Considerações Finais
No contexto de urgência e emergência hospitalar, é constante a convocatória à prontidão do profissional de Enfermagem para agir imediatamente de modo a acolher e a atender a demanda do outro. Embora sejam reconhecidos o valor e a relevância do aparato técnico e da utilização do protocolo, a realização deste estudo permite constatar que o impacto frente às demandas do cuidado às urgências e emergências do outro não ficam restritas ao cumprimento das premissas protocolares. É evidente o valor da oferta de capacitações profissionais, porém, também, se faz inquestionável a necessidade de que essas não se restrinjam ao aprimoramento dos protocolos. A combinação entre o rigor técnico e a capacidade criativa, decorrente da abertura sensível ao real, sustentará uma efetiva prática de cuidado exercida pelo sujeito profissional no contexto de Enfermagem.
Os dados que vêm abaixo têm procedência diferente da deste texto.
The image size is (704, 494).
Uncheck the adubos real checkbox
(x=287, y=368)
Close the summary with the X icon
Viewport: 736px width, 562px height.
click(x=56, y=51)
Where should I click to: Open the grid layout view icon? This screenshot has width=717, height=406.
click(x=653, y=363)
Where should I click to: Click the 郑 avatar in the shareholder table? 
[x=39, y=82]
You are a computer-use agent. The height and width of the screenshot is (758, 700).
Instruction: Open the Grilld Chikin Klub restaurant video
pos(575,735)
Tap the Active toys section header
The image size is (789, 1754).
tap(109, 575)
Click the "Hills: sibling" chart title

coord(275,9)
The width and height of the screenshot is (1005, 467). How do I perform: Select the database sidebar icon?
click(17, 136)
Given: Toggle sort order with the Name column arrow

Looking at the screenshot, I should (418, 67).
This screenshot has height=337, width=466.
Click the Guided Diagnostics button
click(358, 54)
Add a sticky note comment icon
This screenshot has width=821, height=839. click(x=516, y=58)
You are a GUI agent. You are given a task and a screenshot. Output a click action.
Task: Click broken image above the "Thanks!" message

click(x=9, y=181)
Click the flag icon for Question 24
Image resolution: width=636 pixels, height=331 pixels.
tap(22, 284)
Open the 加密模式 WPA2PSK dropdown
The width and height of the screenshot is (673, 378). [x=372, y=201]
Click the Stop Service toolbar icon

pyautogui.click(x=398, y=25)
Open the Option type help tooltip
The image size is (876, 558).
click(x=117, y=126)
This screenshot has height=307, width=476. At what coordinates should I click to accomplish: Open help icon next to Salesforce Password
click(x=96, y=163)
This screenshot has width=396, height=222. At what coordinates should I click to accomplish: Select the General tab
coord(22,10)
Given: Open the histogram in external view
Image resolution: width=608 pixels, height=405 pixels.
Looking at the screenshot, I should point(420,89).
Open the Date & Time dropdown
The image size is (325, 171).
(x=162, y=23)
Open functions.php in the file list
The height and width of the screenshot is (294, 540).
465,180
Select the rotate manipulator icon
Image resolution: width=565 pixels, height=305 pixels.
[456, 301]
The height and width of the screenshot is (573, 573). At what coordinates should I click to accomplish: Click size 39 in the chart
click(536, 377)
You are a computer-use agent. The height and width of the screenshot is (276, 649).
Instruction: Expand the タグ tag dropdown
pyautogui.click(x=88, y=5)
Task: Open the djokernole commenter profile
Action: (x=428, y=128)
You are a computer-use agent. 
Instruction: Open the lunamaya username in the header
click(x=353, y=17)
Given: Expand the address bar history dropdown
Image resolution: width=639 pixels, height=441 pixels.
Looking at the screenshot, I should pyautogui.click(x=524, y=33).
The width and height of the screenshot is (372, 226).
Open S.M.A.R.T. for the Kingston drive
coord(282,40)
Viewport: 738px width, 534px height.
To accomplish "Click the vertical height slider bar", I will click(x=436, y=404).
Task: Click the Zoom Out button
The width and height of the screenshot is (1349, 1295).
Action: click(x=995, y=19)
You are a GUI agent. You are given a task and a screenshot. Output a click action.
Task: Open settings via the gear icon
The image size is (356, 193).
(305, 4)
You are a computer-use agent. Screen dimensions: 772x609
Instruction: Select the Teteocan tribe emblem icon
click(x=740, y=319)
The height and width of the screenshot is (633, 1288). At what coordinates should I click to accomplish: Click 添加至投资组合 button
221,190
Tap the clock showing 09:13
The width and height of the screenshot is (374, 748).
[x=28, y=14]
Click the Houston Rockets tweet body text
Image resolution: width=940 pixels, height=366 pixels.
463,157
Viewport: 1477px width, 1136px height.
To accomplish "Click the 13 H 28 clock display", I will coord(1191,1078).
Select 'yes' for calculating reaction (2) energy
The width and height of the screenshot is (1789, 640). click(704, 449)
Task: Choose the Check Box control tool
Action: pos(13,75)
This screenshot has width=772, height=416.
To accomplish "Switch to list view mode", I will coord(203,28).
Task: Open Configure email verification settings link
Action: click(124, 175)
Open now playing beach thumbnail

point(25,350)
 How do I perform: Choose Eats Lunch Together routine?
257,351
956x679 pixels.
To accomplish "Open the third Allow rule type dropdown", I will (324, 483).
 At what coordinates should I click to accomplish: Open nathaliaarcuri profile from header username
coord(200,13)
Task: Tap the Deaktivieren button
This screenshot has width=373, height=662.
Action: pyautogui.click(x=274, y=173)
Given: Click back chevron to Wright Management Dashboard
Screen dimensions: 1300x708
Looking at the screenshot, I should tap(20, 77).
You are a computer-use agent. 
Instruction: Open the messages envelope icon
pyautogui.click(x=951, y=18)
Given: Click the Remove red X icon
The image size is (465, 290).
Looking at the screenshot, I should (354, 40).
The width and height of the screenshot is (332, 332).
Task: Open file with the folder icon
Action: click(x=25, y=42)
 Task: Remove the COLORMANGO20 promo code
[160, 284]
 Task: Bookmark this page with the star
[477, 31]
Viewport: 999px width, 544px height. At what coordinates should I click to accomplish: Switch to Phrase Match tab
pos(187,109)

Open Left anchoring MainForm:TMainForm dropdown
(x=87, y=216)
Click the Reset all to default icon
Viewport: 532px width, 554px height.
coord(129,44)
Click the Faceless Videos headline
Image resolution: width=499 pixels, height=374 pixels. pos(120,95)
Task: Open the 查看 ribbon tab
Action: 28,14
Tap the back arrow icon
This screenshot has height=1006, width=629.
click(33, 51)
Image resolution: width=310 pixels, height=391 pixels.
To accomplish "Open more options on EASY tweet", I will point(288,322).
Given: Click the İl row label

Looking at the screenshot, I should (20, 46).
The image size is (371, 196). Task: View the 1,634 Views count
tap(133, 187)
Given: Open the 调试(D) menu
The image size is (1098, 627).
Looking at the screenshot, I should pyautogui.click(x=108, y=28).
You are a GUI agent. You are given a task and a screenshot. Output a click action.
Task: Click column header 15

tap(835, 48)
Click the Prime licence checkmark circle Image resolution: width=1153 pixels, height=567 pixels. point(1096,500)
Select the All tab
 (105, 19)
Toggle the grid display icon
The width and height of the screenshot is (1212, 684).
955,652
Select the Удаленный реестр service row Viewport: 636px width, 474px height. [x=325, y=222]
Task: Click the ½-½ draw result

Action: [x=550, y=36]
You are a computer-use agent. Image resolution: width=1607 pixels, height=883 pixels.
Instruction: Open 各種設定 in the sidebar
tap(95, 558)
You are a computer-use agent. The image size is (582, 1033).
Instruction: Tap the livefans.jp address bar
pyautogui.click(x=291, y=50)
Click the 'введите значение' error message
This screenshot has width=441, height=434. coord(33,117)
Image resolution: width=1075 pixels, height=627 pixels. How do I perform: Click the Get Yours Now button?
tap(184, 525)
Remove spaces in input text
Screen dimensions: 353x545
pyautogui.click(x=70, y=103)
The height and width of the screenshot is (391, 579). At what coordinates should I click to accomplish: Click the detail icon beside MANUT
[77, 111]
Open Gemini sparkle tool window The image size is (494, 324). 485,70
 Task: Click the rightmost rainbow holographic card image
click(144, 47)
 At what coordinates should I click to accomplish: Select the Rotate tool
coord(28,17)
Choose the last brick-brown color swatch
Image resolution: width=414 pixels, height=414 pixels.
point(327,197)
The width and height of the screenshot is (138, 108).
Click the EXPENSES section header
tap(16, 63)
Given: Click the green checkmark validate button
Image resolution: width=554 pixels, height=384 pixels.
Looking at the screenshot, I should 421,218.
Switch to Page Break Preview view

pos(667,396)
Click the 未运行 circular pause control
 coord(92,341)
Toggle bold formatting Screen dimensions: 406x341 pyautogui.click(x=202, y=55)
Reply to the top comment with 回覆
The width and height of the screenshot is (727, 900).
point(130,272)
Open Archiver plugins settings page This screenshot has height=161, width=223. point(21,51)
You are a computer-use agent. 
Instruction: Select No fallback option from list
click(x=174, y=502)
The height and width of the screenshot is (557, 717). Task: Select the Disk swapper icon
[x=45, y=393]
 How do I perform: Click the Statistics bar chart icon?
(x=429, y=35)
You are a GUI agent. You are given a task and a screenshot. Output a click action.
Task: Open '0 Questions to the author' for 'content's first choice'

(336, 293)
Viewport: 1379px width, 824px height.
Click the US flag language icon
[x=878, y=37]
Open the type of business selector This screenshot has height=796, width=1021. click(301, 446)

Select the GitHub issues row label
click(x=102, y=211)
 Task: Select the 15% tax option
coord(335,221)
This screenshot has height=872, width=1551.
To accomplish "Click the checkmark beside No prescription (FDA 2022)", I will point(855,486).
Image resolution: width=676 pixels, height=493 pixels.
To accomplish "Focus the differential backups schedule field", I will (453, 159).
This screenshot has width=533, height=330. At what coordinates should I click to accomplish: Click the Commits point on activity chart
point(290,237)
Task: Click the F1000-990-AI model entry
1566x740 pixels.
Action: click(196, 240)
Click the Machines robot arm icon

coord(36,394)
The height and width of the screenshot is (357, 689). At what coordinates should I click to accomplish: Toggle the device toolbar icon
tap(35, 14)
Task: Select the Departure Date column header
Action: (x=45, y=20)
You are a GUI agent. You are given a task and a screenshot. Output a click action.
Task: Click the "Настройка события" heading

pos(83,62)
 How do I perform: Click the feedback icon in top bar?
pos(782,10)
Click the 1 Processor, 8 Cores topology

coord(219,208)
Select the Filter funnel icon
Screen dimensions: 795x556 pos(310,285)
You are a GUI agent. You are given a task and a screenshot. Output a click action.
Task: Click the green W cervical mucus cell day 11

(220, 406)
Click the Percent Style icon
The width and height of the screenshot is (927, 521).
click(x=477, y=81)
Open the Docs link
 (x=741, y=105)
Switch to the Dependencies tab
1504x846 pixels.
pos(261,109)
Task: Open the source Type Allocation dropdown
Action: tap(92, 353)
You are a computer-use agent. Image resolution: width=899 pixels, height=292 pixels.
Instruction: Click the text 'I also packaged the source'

Essa conjuntura de trabalho deflagra a vulnerabilidade e os riscos aos quais os profissionais estão expostos cotidianamente. O sujeito precisa recorrer a recursos próprios que viabilizem sua permanência no ambiente de trabalho e a solução dos diversos tensionamentos e desafios que devem ser enfrentados a todo momento. Constatou-se que, por meio do recurso a estratégias defensivas coletivas somadas aos recursos defensivos individuais, os sujeitos cuidadores encontram formas de proteção frente às intensidades, constantemente, vivenciadas no ambiente de trabalho. Para tanto, é imprescindível haver o reconhecimento institucional da implicação da subjetividade do cuidador no cuidado oferecido. Por meio da reflexão a respeito das reais condições de trabalho ofertadas, da legitimação do sofrimento do sujeito profissional e do acolhimento de suas demandas afetivas, o trabalho de Enfermagem poderá ser, efetivamente, valorizado e reconhecido. Acredita-se que, apenas mediante a oferta e a promoção de espaços de escuta e reflexão sobre as efetivas condições implicadas no fazer do cuidador, e a acolhida institucional ao sujeito e seus impasses, se viabiliza a prática laboral de um genuíno cuidado ancorado em sua condição imperiosa: a mutualidade.